Serious repercussions: A closer look at concussions and CTE
SOUTH BEND, Ind -- The long term health repercussions and risks of football have been documented for a few years now.
But new numbers from a recent study released from the Boston University School of Medicine and the VA Boston Healthcare System reveal an alarming connection between CTE and football.
Dr. Linda Mansfield, the Director of Sports Medicine for Beacon Medical Group, has studied concussions and football related injuries for nearly two decades and works closely with high schools in St. Joe County.
“Chronic means long term. Traumatic means head injuries. And encephalopathy means changes in the brain that changes in behavior or cognition,” said Dr. Mansfield.
According to the recent study, out of the 202 brains studied of former football players, 177 were diagnosed with CTE, a staggering 87 percent.
Out of that 177, 90 percent played on the college level and 21 percent were high school athletes.
“These kids have a lot of stress on them. They are playing football; they’re going to practice and trying to keep up with their school work. And to see these kids have a concussion and walk around in a fog, it’s a real problem for these kids,” said Dr. Mansfield.
So much so, that new rules are being implemented in Indiana by the IHSAA including a rule where essentially hitting a defenseless player with the body is illegal.
They’ve also prohibited full pad contact at practices to only twice per week after the first game.
Bob Kania is a Hall of Fame Official who has called games for over 50 years.
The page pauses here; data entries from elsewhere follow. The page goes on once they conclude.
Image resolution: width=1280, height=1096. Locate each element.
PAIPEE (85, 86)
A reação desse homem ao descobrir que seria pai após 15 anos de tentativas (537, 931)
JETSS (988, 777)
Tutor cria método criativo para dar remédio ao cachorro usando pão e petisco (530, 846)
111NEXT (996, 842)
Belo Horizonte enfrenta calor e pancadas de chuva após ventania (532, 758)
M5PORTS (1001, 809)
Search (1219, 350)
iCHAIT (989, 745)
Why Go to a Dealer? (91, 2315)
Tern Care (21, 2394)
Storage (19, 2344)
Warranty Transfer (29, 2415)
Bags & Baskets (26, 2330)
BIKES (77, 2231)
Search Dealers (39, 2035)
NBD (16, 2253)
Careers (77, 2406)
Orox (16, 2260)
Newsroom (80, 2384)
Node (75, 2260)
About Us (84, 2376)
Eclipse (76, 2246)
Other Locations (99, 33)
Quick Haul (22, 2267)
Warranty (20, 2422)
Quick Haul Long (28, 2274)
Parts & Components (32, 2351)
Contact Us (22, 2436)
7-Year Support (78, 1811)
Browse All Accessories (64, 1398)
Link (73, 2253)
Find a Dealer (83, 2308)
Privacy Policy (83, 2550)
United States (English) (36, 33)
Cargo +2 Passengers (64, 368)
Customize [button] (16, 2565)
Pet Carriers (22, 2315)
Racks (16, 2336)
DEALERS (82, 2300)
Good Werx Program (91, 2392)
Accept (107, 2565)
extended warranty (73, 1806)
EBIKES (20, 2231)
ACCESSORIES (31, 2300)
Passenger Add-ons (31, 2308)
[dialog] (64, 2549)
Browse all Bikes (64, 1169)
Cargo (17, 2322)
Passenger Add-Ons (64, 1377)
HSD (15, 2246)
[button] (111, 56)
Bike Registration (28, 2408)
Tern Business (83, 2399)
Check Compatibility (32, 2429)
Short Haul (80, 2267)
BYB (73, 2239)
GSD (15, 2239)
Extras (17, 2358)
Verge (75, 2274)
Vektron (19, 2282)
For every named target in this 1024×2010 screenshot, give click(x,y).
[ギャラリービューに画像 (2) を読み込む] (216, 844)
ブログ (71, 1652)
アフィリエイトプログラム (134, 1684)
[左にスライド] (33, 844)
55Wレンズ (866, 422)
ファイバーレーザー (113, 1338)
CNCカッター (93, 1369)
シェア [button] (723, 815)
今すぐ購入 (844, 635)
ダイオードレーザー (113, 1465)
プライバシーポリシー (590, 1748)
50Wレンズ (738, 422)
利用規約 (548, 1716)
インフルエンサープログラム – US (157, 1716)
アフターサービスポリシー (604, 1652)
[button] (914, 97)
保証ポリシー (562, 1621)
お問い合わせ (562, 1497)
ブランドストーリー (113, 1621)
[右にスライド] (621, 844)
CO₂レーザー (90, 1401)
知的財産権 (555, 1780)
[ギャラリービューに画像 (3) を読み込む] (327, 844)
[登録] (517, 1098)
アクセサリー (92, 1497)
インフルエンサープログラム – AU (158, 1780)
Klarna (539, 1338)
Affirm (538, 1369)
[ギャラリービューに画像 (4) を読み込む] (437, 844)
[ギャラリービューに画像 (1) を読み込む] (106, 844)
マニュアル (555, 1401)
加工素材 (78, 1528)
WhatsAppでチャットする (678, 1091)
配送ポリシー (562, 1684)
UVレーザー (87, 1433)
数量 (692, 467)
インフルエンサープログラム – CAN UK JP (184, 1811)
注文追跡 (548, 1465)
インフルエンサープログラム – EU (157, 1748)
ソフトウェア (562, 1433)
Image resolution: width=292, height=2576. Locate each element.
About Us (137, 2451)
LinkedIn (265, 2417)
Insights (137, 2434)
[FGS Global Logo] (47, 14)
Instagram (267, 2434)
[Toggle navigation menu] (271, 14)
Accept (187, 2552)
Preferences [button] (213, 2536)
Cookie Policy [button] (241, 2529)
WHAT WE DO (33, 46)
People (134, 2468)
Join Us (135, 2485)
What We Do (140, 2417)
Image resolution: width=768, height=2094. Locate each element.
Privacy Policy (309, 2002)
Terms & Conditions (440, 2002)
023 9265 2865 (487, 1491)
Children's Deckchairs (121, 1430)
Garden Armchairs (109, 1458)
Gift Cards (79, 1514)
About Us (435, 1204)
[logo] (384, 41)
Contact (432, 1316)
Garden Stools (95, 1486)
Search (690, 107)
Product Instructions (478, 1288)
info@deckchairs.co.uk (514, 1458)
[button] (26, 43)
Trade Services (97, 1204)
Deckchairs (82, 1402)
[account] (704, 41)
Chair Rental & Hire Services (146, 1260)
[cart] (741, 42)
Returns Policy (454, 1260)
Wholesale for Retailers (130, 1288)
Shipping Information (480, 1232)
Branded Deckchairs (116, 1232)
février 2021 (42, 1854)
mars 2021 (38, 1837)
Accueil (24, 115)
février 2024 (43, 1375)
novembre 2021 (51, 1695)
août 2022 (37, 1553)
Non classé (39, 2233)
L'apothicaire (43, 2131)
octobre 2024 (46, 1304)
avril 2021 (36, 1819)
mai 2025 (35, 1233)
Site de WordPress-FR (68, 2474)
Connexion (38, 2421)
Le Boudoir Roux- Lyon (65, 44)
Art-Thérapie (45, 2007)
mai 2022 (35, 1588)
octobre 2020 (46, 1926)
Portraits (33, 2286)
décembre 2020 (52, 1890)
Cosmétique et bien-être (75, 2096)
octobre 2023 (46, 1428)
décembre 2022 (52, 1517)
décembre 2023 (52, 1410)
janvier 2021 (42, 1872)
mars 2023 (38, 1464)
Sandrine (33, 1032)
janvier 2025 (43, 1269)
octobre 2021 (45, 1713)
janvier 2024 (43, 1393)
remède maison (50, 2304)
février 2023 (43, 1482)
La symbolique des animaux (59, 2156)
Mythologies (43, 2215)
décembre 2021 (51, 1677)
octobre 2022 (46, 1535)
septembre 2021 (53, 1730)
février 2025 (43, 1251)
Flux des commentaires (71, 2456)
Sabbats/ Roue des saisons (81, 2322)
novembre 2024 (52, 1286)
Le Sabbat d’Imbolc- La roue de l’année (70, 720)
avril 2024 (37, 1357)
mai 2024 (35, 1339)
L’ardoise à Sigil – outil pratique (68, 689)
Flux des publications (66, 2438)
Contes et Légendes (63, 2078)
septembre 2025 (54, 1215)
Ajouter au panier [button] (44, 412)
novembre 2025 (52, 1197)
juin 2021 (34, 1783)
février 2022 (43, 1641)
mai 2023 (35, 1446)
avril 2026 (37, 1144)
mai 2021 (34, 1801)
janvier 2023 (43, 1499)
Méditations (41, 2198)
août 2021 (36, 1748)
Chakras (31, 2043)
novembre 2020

“It’s changed the way coach’s coach. It’s changed the way techniques in tackling are coached. One of the things I always tell officials. We have a responsibility to act if a kid is not right, is not acting right, if he’s a little disoriented, get him out of the game,” said Kania.
Mansfield says it’s not only up to officials, but coaches and parents, as well.
“There’s no set number of you have an x amount of concussions and you cannot play. But what I try to discuss with the players and parents if we start to see some symptoms, which seem to be permanent, it’s time to start protecting your brain by not going in to the game,” said Dr. Mansfield.
The repercussions of staying in the game can be deadly in the long-term.
Long-time NFL players like Junior Seau battled depression for years which some say is a result of years of head injuries leading to CTE.
Seau took his own life at the age of 43.
Former Notre Dame Wide Receiver and NFL Hall of Famer Tim Brown, who knew Seau well, said he will not shy away from putting his son in football because of the new report.
“My son played football last year and I was the coach. We went over tackling and all that. Not one head problem the whole year. I’m not gonna let him shy away because he’s a very aggressive kid,” said Brown.
‘Rocket’ Ismail is a Former Notre Dame kick returner and wide receiver.
“It’s a very demanding physical sport and emotional sport. And life is very demanding and you have to be able to handle yourself to navigate life. When you are young, football can be a great analogy. There great risk and there is great reward,” said Ismail.
If the study is a precursor of things to come, the risk far outweighs the reward especially for the families of those affected.
Mansfield says in the broad scope the research is still in its infancy but new technology like safer helmets and pads are a step in the right direction.
“They haven’t proven that those have been successful in preventing concussions, but what they have found successful is changing the training and changing the rules,” said Dr. Mansfield.